GOAL OF THE EXERCISE ->
Begin with the line in which "Instruction: Tap the" appears and end with the final line of the entries. Retype each one exactly and add nothing.

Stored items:

★ ★ ★ ★

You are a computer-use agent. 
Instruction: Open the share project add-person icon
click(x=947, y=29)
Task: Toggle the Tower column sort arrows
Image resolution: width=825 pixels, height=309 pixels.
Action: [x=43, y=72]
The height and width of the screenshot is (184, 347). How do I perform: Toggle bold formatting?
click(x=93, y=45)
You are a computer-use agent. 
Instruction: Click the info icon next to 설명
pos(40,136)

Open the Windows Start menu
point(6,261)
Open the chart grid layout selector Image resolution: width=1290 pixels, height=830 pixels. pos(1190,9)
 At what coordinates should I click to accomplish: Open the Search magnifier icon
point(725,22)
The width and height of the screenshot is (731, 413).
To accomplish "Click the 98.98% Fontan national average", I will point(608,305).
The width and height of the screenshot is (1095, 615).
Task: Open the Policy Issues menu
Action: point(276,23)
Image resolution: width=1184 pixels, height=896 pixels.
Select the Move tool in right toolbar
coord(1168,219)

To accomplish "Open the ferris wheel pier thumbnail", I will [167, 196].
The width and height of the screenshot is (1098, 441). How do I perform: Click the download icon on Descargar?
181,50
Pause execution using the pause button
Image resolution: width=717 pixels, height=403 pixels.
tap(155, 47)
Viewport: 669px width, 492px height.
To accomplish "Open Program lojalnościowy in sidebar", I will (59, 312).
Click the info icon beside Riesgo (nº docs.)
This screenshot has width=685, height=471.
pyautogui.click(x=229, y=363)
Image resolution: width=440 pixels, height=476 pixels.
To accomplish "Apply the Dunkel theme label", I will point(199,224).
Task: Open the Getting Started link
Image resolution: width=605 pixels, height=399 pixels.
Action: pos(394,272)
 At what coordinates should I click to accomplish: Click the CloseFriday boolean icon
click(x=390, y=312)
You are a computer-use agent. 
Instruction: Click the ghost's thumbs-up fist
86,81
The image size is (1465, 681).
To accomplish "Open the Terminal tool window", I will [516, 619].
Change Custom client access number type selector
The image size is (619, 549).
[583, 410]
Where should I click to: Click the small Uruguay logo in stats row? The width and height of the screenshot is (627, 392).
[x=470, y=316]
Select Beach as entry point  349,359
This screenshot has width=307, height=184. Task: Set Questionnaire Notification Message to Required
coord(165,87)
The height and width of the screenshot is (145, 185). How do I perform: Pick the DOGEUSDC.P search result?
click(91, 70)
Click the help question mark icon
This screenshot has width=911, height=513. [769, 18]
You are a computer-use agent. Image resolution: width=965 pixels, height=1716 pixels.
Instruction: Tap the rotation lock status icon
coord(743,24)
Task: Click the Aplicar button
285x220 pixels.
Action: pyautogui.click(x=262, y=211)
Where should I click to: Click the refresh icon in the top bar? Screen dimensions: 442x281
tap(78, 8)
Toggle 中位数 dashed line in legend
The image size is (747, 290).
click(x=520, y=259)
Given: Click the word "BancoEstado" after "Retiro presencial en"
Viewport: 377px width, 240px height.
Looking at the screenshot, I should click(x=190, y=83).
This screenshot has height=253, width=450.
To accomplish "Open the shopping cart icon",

★ ★ ★ ★

REPLY ->
Instruction: Tap the rotation lock status icon
coord(743,24)
Task: Click the Aplicar button
285x220 pixels.
Action: pyautogui.click(x=262, y=211)
Where should I click to: Click the refresh icon in the top bar? Screen dimensions: 442x281
tap(78, 8)
Toggle 中位数 dashed line in legend
The image size is (747, 290).
click(x=520, y=259)
Given: Click the word "BancoEstado" after "Retiro presencial en"
Viewport: 377px width, 240px height.
Looking at the screenshot, I should click(x=190, y=83).
This screenshot has height=253, width=450.
To accomplish "Open the shopping cart icon",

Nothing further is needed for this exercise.